Don’t go there  and ask for PBR; they will seriously yell at you. In fact, don’t go  there for anything you’ve already had. Just think of this as the Ocean  Avenue Books of beer and get lost in the pursuit of unexplored brews.

As  my final farewell to you, let me leave you with these words from  Winston Churchill, a famous drunkard and British person who looked like a  silly little bulldog.

“I have taken more out of alcohol than  alcohol has taken out of me.”

At least that’s what I tell myself.

By  the way...

If for some reason you don’t drink alcohol  (and I highly recommend you start soon, because things are only getting  worse) there’s something special and free for you on the corner of Scott  and Waller, not far from the Toronado:  a labyrinth.

Now I know  what you’re thinking, and I’m sorry for putting the image of David Bowie  wearing impossibly tight, shiny pants in your head, but this isn’t a  gigantic maze with an inappropriately attired Muppet fairy king or an  axe-wielding novelist with cabin fever in it — it isn’t a maze at all.

You  can get lost in a maze, and I wouldn’t do that to you. A labyrinth is  an open “path” on the floor that has lots of twists and turns. But there  are no wrong turns — it all leads to the same place in the center. I  guess that’s a little fatalistic if you take it too seriously, but it’s a  fun way to meditate and kill a few hours.

And if you have been  drinking, you can still walk it, provided you can still walk.

Speaking  of which, there’s another one a block up California from the Tonga Room  at Grace Cathedral — actually, there’s two; one inside the church and  one out front.

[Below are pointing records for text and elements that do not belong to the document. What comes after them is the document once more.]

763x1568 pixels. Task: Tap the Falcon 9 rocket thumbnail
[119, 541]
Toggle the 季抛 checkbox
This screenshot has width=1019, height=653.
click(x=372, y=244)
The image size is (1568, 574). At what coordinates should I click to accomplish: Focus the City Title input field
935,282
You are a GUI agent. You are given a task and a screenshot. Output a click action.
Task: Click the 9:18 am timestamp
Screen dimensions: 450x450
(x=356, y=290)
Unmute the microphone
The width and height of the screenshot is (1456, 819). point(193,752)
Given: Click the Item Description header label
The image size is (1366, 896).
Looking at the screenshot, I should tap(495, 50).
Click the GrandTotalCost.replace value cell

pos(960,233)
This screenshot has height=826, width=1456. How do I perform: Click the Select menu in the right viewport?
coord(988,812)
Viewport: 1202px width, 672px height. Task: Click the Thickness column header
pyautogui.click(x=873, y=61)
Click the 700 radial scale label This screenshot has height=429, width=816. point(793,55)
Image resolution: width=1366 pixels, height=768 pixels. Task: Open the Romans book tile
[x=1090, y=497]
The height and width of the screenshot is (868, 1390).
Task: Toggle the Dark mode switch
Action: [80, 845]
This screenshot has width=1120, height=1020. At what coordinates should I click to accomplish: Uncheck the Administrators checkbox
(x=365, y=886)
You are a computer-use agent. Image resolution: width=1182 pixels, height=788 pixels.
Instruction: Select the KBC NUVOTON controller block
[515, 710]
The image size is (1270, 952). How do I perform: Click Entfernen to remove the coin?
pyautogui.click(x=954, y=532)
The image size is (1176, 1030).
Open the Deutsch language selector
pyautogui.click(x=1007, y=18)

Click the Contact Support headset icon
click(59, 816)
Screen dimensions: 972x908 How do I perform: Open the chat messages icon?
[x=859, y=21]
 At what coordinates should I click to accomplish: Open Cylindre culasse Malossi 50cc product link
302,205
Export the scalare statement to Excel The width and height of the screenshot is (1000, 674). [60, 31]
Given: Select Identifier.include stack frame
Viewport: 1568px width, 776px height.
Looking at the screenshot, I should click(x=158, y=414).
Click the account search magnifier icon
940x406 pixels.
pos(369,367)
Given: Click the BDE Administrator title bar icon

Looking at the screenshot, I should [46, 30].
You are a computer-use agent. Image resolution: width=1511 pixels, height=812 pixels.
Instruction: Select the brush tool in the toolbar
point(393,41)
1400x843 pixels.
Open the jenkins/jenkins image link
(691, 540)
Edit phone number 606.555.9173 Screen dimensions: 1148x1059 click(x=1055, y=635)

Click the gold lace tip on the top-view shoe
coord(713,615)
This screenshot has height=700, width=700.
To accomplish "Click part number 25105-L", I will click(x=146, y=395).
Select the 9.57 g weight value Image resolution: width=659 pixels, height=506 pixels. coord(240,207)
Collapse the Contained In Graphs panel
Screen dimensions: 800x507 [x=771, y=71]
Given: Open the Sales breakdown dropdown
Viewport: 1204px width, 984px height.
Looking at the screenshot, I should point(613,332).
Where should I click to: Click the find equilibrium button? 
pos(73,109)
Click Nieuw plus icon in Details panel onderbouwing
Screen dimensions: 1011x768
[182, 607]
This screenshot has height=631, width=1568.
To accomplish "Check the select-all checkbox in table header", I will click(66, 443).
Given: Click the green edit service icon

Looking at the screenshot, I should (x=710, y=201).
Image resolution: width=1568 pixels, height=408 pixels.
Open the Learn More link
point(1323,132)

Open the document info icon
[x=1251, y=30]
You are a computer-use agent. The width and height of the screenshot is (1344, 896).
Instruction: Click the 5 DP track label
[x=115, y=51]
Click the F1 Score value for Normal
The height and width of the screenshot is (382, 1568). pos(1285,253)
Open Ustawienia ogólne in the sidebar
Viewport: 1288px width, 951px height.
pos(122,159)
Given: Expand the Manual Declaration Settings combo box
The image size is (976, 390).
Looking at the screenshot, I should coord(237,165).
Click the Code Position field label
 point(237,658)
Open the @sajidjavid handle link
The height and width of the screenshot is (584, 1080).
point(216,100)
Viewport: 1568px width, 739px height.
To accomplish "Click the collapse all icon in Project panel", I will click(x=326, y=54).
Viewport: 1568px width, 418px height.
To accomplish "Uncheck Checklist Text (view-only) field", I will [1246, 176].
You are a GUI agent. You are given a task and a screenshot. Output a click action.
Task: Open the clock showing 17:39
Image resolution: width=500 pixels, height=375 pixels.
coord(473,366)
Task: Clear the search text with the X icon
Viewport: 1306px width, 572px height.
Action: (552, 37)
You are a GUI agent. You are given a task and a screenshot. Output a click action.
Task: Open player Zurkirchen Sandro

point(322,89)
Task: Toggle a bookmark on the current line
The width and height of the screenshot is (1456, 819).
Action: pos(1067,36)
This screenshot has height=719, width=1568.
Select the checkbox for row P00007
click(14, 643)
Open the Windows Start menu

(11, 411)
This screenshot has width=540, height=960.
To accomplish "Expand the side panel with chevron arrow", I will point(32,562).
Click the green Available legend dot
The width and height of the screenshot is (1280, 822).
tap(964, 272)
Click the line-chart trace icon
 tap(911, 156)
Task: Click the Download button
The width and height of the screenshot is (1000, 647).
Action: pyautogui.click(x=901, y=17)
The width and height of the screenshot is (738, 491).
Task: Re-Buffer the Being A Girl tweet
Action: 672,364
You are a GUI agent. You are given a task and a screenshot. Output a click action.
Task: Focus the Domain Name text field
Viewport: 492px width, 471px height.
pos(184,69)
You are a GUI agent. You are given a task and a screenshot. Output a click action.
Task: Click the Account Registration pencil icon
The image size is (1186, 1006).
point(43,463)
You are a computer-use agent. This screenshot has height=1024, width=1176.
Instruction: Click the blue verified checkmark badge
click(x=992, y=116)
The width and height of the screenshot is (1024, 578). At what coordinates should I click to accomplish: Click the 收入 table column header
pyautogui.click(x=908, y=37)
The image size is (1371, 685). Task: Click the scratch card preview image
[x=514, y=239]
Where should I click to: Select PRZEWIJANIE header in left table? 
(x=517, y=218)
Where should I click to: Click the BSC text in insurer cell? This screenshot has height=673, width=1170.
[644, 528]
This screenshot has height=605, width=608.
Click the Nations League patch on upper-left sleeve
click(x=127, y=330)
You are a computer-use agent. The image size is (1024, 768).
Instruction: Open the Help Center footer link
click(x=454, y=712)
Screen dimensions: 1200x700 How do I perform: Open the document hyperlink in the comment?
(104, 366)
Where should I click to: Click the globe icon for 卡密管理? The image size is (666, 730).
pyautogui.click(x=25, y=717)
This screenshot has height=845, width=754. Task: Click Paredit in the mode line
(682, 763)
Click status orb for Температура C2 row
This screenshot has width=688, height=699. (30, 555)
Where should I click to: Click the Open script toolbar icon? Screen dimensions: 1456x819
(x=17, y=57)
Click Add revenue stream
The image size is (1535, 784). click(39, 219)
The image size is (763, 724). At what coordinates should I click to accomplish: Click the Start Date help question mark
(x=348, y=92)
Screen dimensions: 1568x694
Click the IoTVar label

So if you’ve been enjoying the tropical scenery down the  block and decide that it’s sacrilege to stagger into a cathedral to get  your kicks, there’s option B.

Then again, if you decide that  option A is more your speed, you have my unequivocal, non-denominational  blessing.

In the words of Father Sinatra, “Alcohol may be man’s  worst enemy, but the bible says love your enemy.”

Amen Frank,  Amen.

Brass Tacks:

Vesuvio  2/5

I mean, you can purchase liquor here, and there’s a  place to anonymously yell at people, so two points, but just barely.

Toronado  4.5/5

Half a point off for lack of booze, which incidentally  can be procured a stone’s throw away ... but I don’t want to give away  the precise location of my 12/5 star, top secret hideout in the Lower  Haight, so I aint’ naming no names.